## Available data
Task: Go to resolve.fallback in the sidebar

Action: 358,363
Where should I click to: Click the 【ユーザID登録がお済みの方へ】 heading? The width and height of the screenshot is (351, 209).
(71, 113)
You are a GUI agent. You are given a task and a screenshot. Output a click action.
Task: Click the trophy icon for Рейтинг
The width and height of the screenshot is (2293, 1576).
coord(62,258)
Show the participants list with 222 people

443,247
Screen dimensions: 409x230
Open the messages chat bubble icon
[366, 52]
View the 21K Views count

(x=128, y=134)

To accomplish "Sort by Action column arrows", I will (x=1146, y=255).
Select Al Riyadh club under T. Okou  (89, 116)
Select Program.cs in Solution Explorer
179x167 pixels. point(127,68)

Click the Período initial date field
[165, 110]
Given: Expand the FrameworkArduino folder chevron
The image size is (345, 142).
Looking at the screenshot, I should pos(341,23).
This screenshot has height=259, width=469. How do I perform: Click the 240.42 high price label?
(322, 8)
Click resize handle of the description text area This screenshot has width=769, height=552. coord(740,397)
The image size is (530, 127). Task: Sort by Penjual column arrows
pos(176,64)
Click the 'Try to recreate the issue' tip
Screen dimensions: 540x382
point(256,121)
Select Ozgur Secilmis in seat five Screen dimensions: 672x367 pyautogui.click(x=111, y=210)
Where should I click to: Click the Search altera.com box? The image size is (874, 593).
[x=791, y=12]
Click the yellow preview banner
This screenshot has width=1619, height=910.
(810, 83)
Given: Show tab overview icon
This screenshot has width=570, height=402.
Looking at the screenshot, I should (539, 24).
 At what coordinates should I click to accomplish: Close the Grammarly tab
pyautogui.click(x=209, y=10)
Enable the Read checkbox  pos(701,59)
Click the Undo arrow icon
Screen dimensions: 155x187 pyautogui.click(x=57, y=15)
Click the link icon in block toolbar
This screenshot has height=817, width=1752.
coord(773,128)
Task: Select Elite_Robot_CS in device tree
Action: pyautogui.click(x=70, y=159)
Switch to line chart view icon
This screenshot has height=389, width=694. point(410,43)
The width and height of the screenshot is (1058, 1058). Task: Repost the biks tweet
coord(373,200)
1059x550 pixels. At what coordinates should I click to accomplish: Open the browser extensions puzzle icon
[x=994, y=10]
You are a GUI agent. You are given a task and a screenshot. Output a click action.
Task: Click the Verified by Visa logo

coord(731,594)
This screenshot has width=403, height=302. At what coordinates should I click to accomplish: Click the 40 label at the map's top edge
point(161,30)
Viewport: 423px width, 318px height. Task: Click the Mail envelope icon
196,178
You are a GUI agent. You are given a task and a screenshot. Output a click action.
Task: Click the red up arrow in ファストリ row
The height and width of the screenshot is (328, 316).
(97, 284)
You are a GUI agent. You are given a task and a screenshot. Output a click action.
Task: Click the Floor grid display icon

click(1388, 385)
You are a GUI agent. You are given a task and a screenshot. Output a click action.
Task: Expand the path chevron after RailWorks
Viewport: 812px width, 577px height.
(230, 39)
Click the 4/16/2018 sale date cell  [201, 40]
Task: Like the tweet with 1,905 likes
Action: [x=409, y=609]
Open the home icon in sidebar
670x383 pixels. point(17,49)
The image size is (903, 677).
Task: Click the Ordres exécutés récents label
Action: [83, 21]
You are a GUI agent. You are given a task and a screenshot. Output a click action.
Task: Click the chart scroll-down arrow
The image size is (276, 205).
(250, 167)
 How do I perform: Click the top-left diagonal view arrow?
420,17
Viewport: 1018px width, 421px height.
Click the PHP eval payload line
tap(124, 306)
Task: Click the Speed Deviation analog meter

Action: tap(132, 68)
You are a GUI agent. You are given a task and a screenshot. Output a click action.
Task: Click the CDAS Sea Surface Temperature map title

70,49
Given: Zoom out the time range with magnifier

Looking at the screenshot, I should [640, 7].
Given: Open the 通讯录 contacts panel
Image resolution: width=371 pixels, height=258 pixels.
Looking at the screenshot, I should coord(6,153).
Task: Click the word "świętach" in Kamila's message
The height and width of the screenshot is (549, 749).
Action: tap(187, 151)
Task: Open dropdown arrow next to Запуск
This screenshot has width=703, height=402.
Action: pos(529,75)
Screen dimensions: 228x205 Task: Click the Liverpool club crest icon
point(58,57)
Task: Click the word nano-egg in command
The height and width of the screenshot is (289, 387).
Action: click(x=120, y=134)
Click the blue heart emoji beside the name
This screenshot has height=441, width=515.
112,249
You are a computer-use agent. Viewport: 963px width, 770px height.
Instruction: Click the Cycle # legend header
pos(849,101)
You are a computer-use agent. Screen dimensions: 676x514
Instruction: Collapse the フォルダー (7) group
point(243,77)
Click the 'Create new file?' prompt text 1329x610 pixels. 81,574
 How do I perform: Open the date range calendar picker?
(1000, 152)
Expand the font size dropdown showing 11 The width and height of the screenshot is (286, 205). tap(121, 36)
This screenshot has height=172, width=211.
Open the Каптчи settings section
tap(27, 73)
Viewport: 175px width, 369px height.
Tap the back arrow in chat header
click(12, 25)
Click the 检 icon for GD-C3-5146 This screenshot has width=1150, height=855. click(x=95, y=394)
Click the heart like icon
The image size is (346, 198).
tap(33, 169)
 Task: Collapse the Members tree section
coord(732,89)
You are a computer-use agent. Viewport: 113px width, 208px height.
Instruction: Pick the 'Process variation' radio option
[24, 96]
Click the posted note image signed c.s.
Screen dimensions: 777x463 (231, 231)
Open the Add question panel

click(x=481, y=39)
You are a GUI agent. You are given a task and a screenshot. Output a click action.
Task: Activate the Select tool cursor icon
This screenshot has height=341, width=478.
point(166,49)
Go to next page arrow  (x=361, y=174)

## Task requirements
Transcribe the material above in full, keeping every word.

## Result for this exercise
Task: Go to resolve.fallback in the sidebar

Action: 358,363
Where should I click to: Click the 【ユーザID登録がお済みの方へ】 heading? The width and height of the screenshot is (351, 209).
(71, 113)
You are a GUI agent. You are given a task and a screenshot. Output a click action.
Task: Click the trophy icon for Рейтинг
The width and height of the screenshot is (2293, 1576).
coord(62,258)
Show the participants list with 222 people

443,247
Screen dimensions: 409x230
Open the messages chat bubble icon
[366, 52]
View the 21K Views count

(x=128, y=134)

To accomplish "Sort by Action column arrows", I will (x=1146, y=255).
Select Al Riyadh club under T. Okou  (89, 116)
Select Program.cs in Solution Explorer
179x167 pixels. point(127,68)

Click the Período initial date field
[165, 110]
Given: Expand the FrameworkArduino folder chevron
The image size is (345, 142).
Looking at the screenshot, I should pos(341,23).
This screenshot has height=259, width=469. How do I perform: Click the 240.42 high price label?
(322, 8)
Click resize handle of the description text area This screenshot has width=769, height=552. coord(740,397)
The image size is (530, 127). Task: Sort by Penjual column arrows
pos(176,64)
Click the 'Try to recreate the issue' tip
Screen dimensions: 540x382
point(256,121)
Select Ozgur Secilmis in seat five Screen dimensions: 672x367 pyautogui.click(x=111, y=210)
Where should I click to: Click the Search altera.com box? The image size is (874, 593).
[x=791, y=12]
Click the yellow preview banner
This screenshot has width=1619, height=910.
(810, 83)
Given: Show tab overview icon
This screenshot has width=570, height=402.
Looking at the screenshot, I should (539, 24).
 At what coordinates should I click to accomplish: Close the Grammarly tab
pyautogui.click(x=209, y=10)
Enable the Read checkbox  pos(701,59)
Click the Undo arrow icon
Screen dimensions: 155x187 pyautogui.click(x=57, y=15)
Click the link icon in block toolbar
This screenshot has height=817, width=1752.
coord(773,128)
Task: Select Elite_Robot_CS in device tree
Action: pyautogui.click(x=70, y=159)
Switch to line chart view icon
This screenshot has height=389, width=694. point(410,43)
The width and height of the screenshot is (1058, 1058). Task: Repost the biks tweet
coord(373,200)
1059x550 pixels. At what coordinates should I click to accomplish: Open the browser extensions puzzle icon
[x=994, y=10]
You are a GUI agent. You are given a task and a screenshot. Output a click action.
Task: Click the Verified by Visa logo

coord(731,594)
This screenshot has width=403, height=302. At what coordinates should I click to accomplish: Click the 40 label at the map's top edge
point(161,30)
Viewport: 423px width, 318px height. Task: Click the Mail envelope icon
196,178
You are a GUI agent. You are given a task and a screenshot. Output a click action.
Task: Click the red up arrow in ファストリ row
The height and width of the screenshot is (328, 316).
(97, 284)
You are a GUI agent. You are given a task and a screenshot. Output a click action.
Task: Click the Floor grid display icon

click(1388, 385)
You are a GUI agent. You are given a task and a screenshot. Output a click action.
Task: Expand the path chevron after RailWorks
Viewport: 812px width, 577px height.
(230, 39)
Click the 4/16/2018 sale date cell  [201, 40]
Task: Like the tweet with 1,905 likes
Action: [x=409, y=609]
Open the home icon in sidebar
670x383 pixels. point(17,49)
The image size is (903, 677).
Task: Click the Ordres exécutés récents label
Action: [83, 21]
You are a GUI agent. You are given a task and a screenshot. Output a click action.
Task: Click the chart scroll-down arrow
The image size is (276, 205).
(250, 167)
 How do I perform: Click the top-left diagonal view arrow?
420,17
Viewport: 1018px width, 421px height.
Click the PHP eval payload line
tap(124, 306)
Task: Click the Speed Deviation analog meter

Action: tap(132, 68)
You are a GUI agent. You are given a task and a screenshot. Output a click action.
Task: Click the CDAS Sea Surface Temperature map title

70,49
Given: Zoom out the time range with magnifier

Looking at the screenshot, I should [640, 7].
Given: Open the 通讯录 contacts panel
Image resolution: width=371 pixels, height=258 pixels.
Looking at the screenshot, I should coord(6,153).
Task: Click the word "świętach" in Kamila's message
The height and width of the screenshot is (549, 749).
Action: tap(187, 151)
Task: Open dropdown arrow next to Запуск
This screenshot has width=703, height=402.
Action: pos(529,75)
Screen dimensions: 228x205 Task: Click the Liverpool club crest icon
point(58,57)
Task: Click the word nano-egg in command
The height and width of the screenshot is (289, 387).
Action: click(x=120, y=134)
Click the blue heart emoji beside the name
This screenshot has height=441, width=515.
112,249
You are a computer-use agent. Viewport: 963px width, 770px height.
Instruction: Click the Cycle # legend header
pos(849,101)
You are a computer-use agent. Screen dimensions: 676x514
Instruction: Collapse the フォルダー (7) group
point(243,77)
Click the 'Create new file?' prompt text 1329x610 pixels. 81,574
 How do I perform: Open the date range calendar picker?
(1000, 152)
Expand the font size dropdown showing 11 The width and height of the screenshot is (286, 205). tap(121, 36)
This screenshot has height=172, width=211.
Open the Каптчи settings section
tap(27, 73)
Viewport: 175px width, 369px height.
Tap the back arrow in chat header
click(12, 25)
Click the 检 icon for GD-C3-5146 This screenshot has width=1150, height=855. click(x=95, y=394)
Click the heart like icon
The image size is (346, 198).
tap(33, 169)
 Task: Collapse the Members tree section
coord(732,89)
You are a computer-use agent. Viewport: 113px width, 208px height.
Instruction: Pick the 'Process variation' radio option
[24, 96]
Click the posted note image signed c.s.
Screen dimensions: 777x463 (231, 231)
Open the Add question panel

click(x=481, y=39)
You are a GUI agent. You are given a task and a screenshot. Output a click action.
Task: Activate the Select tool cursor icon
This screenshot has height=341, width=478.
point(166,49)
Go to next page arrow  (x=361, y=174)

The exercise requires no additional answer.